Investigating layer-specific function first requires a cortex-dependent task. Yet, despite our extensive understanding of cortical anatomy and physiology, the contributions of different cortical layers to behaviors remain unknown. We developed a two-alternative forced choice paradigm in which head-fixed mice use a single whisker to either discriminate textures of parametrically varied roughness or detect the same textured surfaces. Lesioning barrel cortex revealed that texture discrimination, but not detection, was cortex-dependent. Paralyzing the whisker pad demonstrated that passive can rival active perception and cortical dependence is not movement-related. Transgenic Cre lines were used to target inhibitory opsins to excitatory cortical neurons of specific layers for selective perturbations. Discrimination required all layers, but deep layers (layers 5/6) were critical for accumulation of sensory evidence whereas superficial layers (layers 2-4) appeared to provide top-down motor input. This thesis shows that superficial layers contextually interpret sensory evidence to modify the deep layer output in behaviorally appropriate ways.
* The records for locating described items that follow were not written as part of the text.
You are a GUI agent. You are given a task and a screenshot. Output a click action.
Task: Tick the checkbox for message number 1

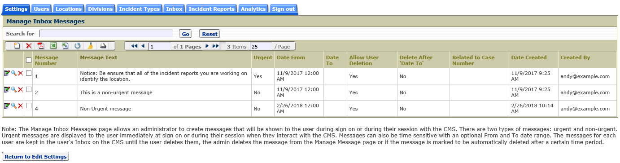click(x=29, y=73)
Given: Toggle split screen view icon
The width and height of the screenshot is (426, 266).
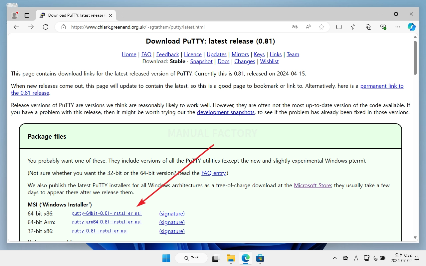Looking at the screenshot, I should (x=339, y=27).
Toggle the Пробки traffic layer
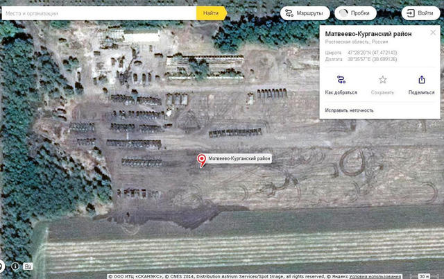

Having identified distinct functional roles of deep and superficial layers through perturbation experiments, we next sought to enhance texture task performance by selectively activating texture-encoding neurons. However, given that all layers are involved in the task and the technical difficulties of targeting stimulus-selective cells, we turned to humanized mouse model (SRGAP2C) that exhibits increased local and long-range cortico-cortical connections and increased response selectivity to whisker stimulations in layer 2/3 pyramidal neurons in the barrel cortex. This thesis demonstrates that the increased cortico-cortical connectivity not only improved sensory coding accuracy in SRGAP2C mice, but the humanized animals trained on the texture discrimination task displayed increased learning rate and were more likely to learn the task compared to control.
Next, we provide a cautionary tale of selecting appropriate mouse lines for in vivo experiments. Advances in optogenetics and transgenic Cre mouse lines enable us to probe the function of genetically defined neuronal populations, but transgene expression can adversely affect cell health and cause neural and behavioral abnormalities. We discovered learning impairments specific to cortex-dependent sensory discrimination behaviors in Emx1-Cre animals that express inhibitory opsins in excitatory cortical neurons. We suggest Nex1-Cre line as a more reliable and robust alternative to Emx1-Cre animals. The thesis highlights the importance of characterizing and selecting appropriate transgenic lines for in vivo optogenetic experiments.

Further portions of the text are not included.